Aside from the resonance of its themes with the Symphony’s recent history, the Resurrection Symphony incorporates an entire community of musicians, including the San Antonio Mastersingers, also celebrating a milestone by opening their 75th season.

“Involving the chorus is very symbolic to me too,” Lang-Lessing said. “They are a very crucial and important part to our orchestra. … When you open a season, you want to appear as complete as possible as an organization, and the chorus is definitely part of that.”

The music also requires adding guest musicians to the 72-member symphony. “All these ‘subs’ that come to play with us regularly are part of our family. That’s why also a big orchestra shows how deeply rooted we are in the music community.”

Yet further, the history of Symphony No. 2 itself reflects the orchestra’s turmoil. Its first movement was originally intended to be a single movement symphonic work, titled Die Totenfier (The Funeral), Lang-Lessing explained, but the work found only rejection. Mahler showed it to a colleague, who pronounced the piece “terrible,” Lang-Lessing said. “He couldn’t get it performed, then put the piece away.”

Years later, Mahler attended the funeral of Hans von Bülow, another German conductor and good friend, and “heard the first verses we find now in the last movement,” Lang-Lessing said, referring to Friedrich Gottlieb Klopstock‘s Die Auferstehung (The Resurrection) chorale. The verses reflected Mahler’s mood at the moment, contemplating death and the possibilities of an afterlife:

Rise again, yes, you shall rise again / My dust.

Writing to critic Arthur Seidl at the time, Mahler explained that “It flashed on me like lightning, and everything became plain and clear in my mind!

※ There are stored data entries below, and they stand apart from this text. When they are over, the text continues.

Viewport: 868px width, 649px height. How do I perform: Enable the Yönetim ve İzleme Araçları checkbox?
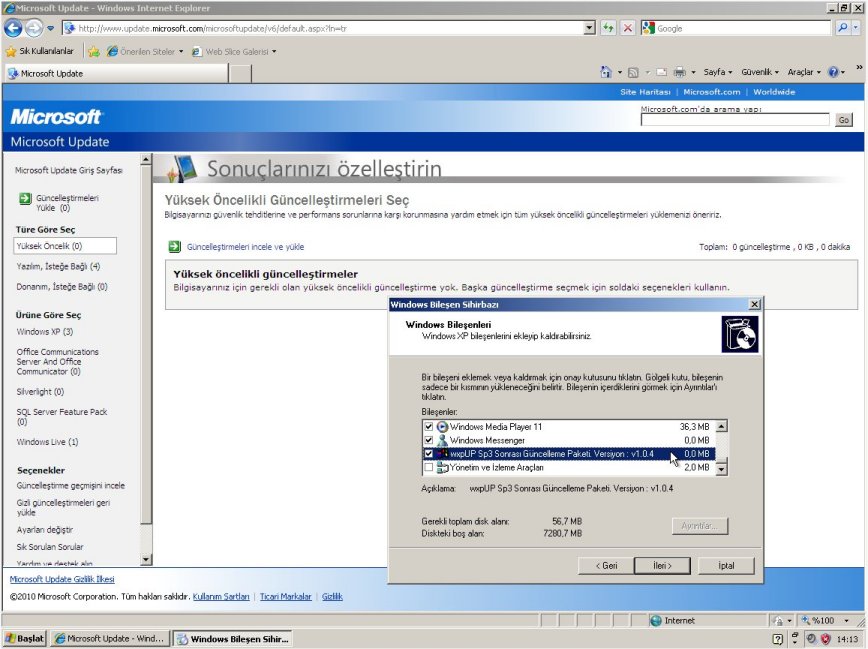tap(429, 468)
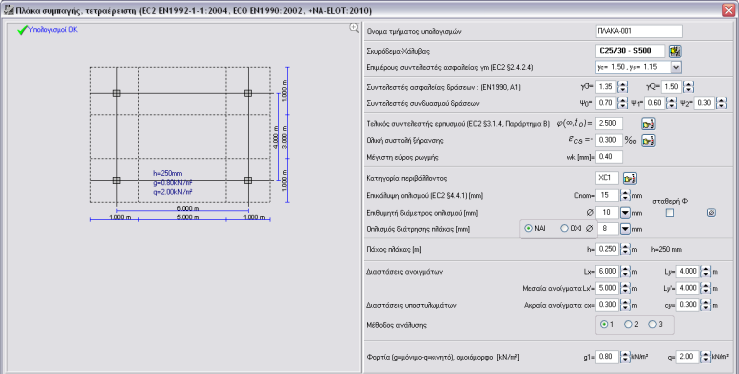
Task: Click the small Ø reinforcement icon button
Action: (x=711, y=213)
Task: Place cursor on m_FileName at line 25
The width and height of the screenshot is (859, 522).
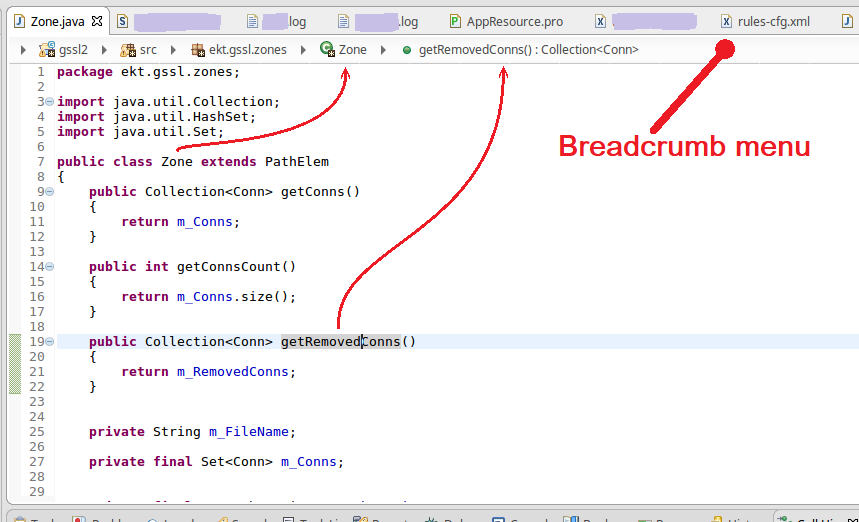Action: click(x=248, y=432)
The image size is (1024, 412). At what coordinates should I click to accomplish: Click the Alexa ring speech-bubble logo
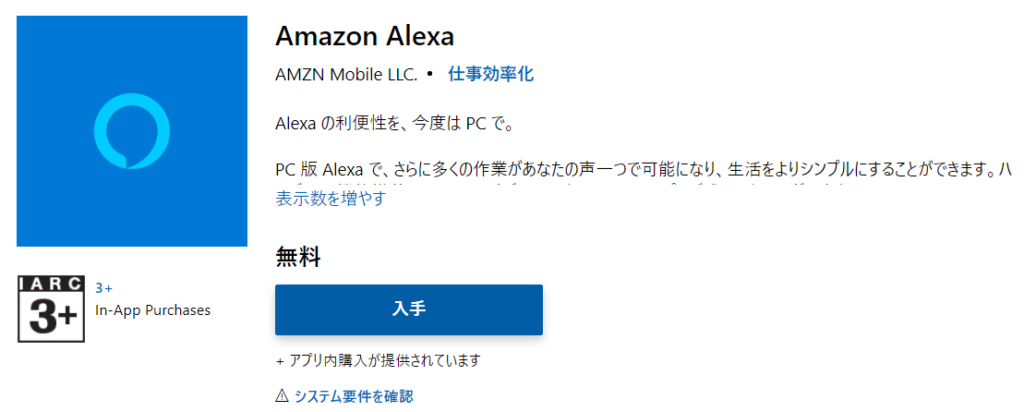click(132, 131)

It was the flash that all creative artists wait for” – and he had his inspiration for completing the final movement of what would become a five-movement symphony, and the composer’s most popular work.

“All of the sudden he saw the ending of the symphony and it all came together,” Lang-Lessing said. “He resurrected his own symphony idea.”

Lang-Lessing called the Resurrection Symphony “one of the most powerful pieces ever written. Just the sheer force of the piece, the greatness of it, the amount of people involved, all of that superficially makes it already a super exciting piece. That’s why it’s so popular, and the impact so direct.”

The irony of its history is not unexpected, Lang-Lessing said. “Some of the most successful works of art are products of extreme struggles.” He then explained one of the primary reasons for its success. “Part of the reason it’s so captivating for the audience is how long it takes for the chorus to get involved and how amazingly subtle he starts using it. Basically, when everything has been said with the power of instruments, the human voice needs to come in.”

The nature of the composition means it will be the only work on the concert program, and there will be no intermission during the 85-minute piece. So “no late seating, at least until the first movement is finished,” Lang-Lessing warned.

So the Symphony season will begin with an ending and end with a beginning. Lang-Lessing will become music director emeritus after the season ends in June and embark on a new phase of his career.

But for the moment, things all come together: the Tobin Center’s fifth anniversary, Lang-Lessing’s 10th anniversary, the Mastersinger’s 75th season, and – for an organization that not long ago appeared dead – the Symphony’s 80th year.

Tickets are available for the Sept. 20-21 performances on the Tobin Center website or at the box office.